С какой небрежною и легкою свободой
Она рассыпала повсюду красоту
И разновидное с единством согласила!
Но где, какая кисть ее изобразила?
Едва-едва одну ее черту
С усилием поймать удастся вдохновенью…
Но льзя ли в мертвое живое передать?
Кто мог создание в словах пересоздать?
Невыразимое подвластно ль выраженью?..
Святые таинства, лишь сердце знает вас.
<…>
Сия сходящая святыня с вышины,
Сие присутствие создателя в созданье —
Какой для них язык?.. Горé душа летит,
Все необъятное в единый вздох теснится,
И лишь молчание понятно говорит532.
Для Жуковского тема неподражаемости природного (божественного) творения оказывалась поводом воспеть это творение еще раз. В самом отказе художника от состязания с природой был для него источник поэтического вдохновения. Цветаева эту романтическую тему превращала в экзистенциальную: зачем существую я, поэт, если природное (божественное) творение совершенно и полно без меня? Это был тот же вопрос о «вакансии поэта», который с такой остротой встал в начале 1930‐х годов перед Пастернаком, только ставился он Цветаевой в ином идейном регистре. На стихотворение Пастернака «Другу» («Борису Пильняку») она, как мы помним, откликалась в статье «Поэты с историей и поэты без истории», хотя и не процитировала там его последнего четверостишия:
Напрасно в дни великого совета,
Где высшей страсти отданы места,
Оставлена вакансия поэта:
Она опасна, если не пуста533.
Если Пастернак проблему «вакансии поэта» увидел как проблему исторического поведения, то Цветаева увидела ее как проблему внеисторическую, онтологическую. Это не значит, конечно, что конкретный исторический опыт не имел отношения к самому факту постановки ею этой проблемы.

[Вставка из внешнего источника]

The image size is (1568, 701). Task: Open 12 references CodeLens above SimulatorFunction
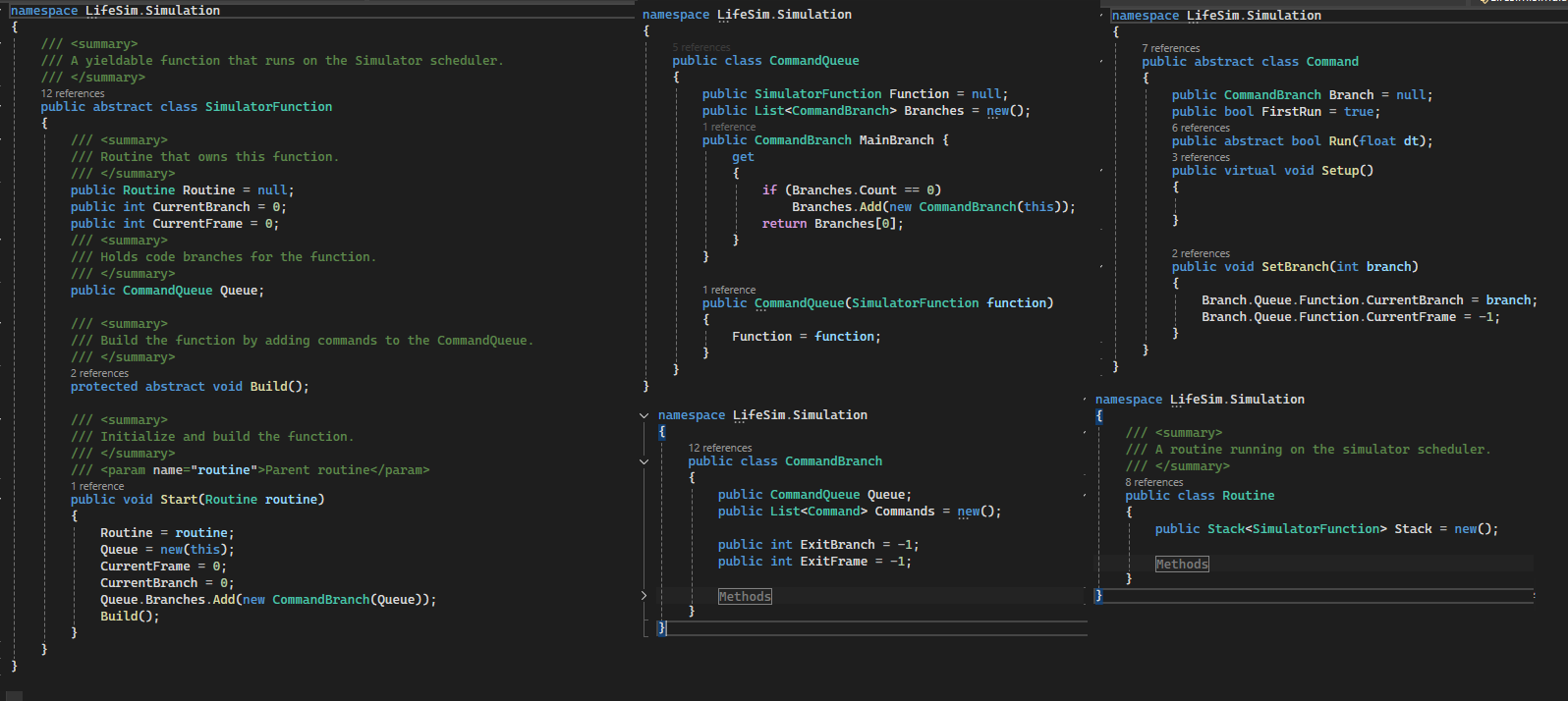[73, 93]
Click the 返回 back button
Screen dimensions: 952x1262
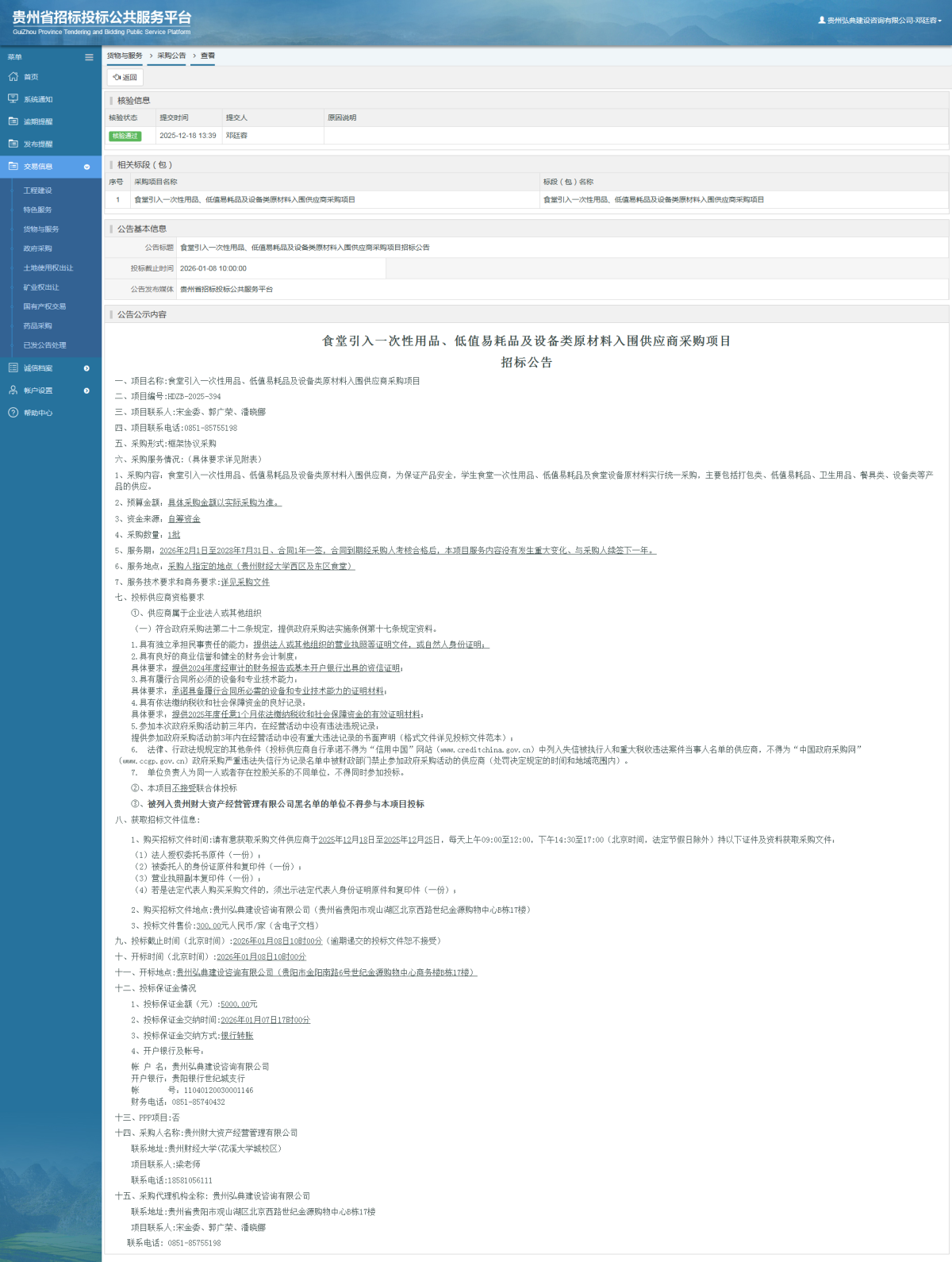tap(125, 77)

Вопрос «Чтó нужно кусту от меня?» – вариант того вечного вопроса о смысле своего существования в мире, на который без конца отвечает художник. Этот вопрос существует и в других вариантах: что нужно от меня истории, обществу, родине, классу, современнику, потомку, человеку вообще? Выбор Цветаевой своего варианта вопроса есть уже, в значительной мере, ее ответ на собственное бытие. Этот выбор логически вытекает из всей философии зрелой Цветаевой: поэт, вечный и единственный, может интересоваться лишь своим местом в онтологии мира. Природа физически репрезентирует в этом мире вечное божественное начало; это то самое «присутствие создателя в созданье», о котором говорил Жуковский и которое лежит в основе всей романтической натурфилософии. Однако цветаевский поэт стремится определить свою идентичность через отношение с природой еще и потому, что «искусство», по мысли Цветаевой, «есть та же природа» или же «ответвление природы (вид ее творчества)» (СС5, 346). Разговор с кустом – это разговор с иным «ответвлением природы», более совершенным, с точки зрения поэта, ибо внеположным «миру человечьему». В наброске письма Ходасевичу в мае того же года Цветаева определяла «Лирику» как «пятую стихи<ю>, безглагольную, к<ак> всякое до, беспомощную, не-сущую без нас поэтов»534. Поэт оказывается тем, кто дает голос одной из природных стихий, вне этого воплощения «не сущей». Куст зримо воплощает творчество природы, осуществляющееся помимо человека, но ему внятное. Однако скрыто куст (как и божество, в нем себя явившее) воплощает и ту «пятую стихию», которая без поэта, т. е. без его голоса и слова, остается «беспомощной», не внятной миру.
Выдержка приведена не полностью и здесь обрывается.